I too wish to speak on the Primary Industries (Customs) Charges Amendment Bill 2013, the Primary Industries (Excise) Levies Amendment Bill 2013 and the Rural Research and Development Legislation Amendment Bill 2013, which are being considered here. Obviously, these bills are of critical importance to my part of the world, where our economy is underpinned by agricultural production. That production, in turn, depends on innovation, well-funded research and industry development. We have gone through a very bad period when our different state and federal governments have pulled back from what were sometimes 80- or 90-year-old research stations. We have seen a lot of the CSIRO effort in rural and regional research no longer funded.
I am concerned, too, about things like plant breeding, which may take literally 20 or 30 years to undertake if, for example, you are looking for a new wheat variety that is particularly suited to our climatic conditions—perhaps in Western Australia. The seed-breeding program that used to be in place in Western Australia brought forward for Australia a whole new focus on quality and higher yields. For example, the noodle wheats in Western Australia, wheats like Eromanga, were evolved as a consequence of the state-supported seed-breeding program. Much of that is now lost and the business of breeding new varieties is too often in the hands of research organisations commercial and not based in Australia, and so they have other conditions attached to the buying of those varieties. It is no longer always the case that farmers can use their own seed for replanting, for example. Too often there are highly restricted conditions around the seeds—patenting or licensing. This business of research and development—including the levies raised, matched by government funding in this case—is a most important matter for the future sustainability, evolution and additional productivity in Australia's agriculture.
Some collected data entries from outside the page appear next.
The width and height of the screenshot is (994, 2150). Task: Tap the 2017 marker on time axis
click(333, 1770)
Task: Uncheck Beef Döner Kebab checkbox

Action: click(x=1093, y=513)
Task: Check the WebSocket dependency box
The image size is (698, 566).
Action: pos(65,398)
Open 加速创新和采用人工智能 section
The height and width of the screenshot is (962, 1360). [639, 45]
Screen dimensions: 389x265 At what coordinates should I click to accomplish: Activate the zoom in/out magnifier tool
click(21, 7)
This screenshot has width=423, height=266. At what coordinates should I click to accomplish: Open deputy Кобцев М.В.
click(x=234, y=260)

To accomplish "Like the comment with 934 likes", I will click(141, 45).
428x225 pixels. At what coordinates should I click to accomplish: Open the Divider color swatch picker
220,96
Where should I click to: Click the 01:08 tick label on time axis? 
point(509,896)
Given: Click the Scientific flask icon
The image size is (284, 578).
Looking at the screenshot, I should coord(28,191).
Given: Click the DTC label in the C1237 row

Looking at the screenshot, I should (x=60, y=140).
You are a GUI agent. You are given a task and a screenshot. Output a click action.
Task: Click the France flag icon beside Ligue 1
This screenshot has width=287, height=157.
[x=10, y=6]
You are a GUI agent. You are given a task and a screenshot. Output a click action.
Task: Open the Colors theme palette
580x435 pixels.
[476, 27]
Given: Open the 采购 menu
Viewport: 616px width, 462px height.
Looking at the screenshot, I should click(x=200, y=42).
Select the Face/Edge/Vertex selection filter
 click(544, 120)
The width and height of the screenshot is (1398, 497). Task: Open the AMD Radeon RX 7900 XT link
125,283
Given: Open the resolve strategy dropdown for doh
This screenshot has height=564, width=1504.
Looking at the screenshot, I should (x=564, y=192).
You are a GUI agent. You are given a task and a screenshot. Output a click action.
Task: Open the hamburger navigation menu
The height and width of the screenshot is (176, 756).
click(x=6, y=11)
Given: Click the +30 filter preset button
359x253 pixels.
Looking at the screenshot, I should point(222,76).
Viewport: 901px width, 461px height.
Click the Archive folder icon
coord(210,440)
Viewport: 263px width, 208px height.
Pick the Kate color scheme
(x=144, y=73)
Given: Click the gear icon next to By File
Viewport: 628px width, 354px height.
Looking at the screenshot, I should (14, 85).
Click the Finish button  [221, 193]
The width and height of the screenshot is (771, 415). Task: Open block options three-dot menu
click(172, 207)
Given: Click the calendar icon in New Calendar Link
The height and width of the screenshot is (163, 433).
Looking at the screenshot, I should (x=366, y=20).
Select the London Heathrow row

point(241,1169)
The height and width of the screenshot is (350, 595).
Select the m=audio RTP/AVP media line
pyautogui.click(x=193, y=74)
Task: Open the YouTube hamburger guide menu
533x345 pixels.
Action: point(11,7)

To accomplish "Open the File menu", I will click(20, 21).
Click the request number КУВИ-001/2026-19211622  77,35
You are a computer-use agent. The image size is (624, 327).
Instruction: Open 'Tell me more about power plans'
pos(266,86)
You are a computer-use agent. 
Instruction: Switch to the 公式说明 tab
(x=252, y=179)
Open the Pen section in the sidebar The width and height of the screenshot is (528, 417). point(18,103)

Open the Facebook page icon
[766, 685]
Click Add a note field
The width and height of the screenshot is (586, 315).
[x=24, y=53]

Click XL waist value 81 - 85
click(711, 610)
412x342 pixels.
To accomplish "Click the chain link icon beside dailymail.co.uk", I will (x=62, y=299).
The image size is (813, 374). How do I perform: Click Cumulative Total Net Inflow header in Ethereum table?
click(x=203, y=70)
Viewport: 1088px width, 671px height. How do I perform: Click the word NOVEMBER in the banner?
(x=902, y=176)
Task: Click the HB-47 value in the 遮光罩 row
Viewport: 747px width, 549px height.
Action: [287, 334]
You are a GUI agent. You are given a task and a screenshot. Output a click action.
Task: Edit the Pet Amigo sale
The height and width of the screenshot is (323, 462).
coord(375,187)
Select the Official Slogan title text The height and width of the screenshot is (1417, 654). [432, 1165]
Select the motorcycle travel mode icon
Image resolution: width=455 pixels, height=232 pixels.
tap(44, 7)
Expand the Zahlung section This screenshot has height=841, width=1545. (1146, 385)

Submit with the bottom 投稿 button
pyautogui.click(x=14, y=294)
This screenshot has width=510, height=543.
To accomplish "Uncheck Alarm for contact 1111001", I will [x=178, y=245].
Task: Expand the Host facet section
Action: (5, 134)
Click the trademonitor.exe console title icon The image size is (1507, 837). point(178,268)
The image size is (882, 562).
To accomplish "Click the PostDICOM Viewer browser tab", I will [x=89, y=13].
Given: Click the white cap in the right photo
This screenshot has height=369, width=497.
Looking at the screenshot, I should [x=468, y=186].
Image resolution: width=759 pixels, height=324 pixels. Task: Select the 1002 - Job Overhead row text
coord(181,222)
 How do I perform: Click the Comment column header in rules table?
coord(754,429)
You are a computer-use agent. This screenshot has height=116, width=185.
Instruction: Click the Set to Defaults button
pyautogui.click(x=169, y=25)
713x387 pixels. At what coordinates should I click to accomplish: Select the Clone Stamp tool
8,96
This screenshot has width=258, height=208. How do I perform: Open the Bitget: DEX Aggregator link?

What do these bills do? They allow statutory RDCs to undertake marketing at the request of the industry in addition to their more traditional activities. I have a little issue with this. When an RDC does something like promote the eating of fresh fruit or a dairy product, or maybe Australian meats, this tends to increase the shopper uptake of that product. The shopper goes home perhaps with more cans in their trolley or more fruit in their diet. This is a good thing but, of course, imports also benefit from that marketing effort. If the general response to that food category is stimulated by marketing dollars, I have a view that the importing country should also contribute to that marketing effort, particularly in the case of New Zealand, where we have a great deal of two-way flow in food. We have, as we know, under the CER, or Closer Economic Relations, a longstanding arrangement whereby there are no barriers or inhibitions between the two countries in terms of tariffs, duties or quotas. Only phytosanitary considerations are in place. Yet, if RDCs are to raise levies for marketing within Australia to promote, for example, the eating of apples, I think the New Zealand Apple and Pear Marketing Board, the equivalent body, should make a contribution.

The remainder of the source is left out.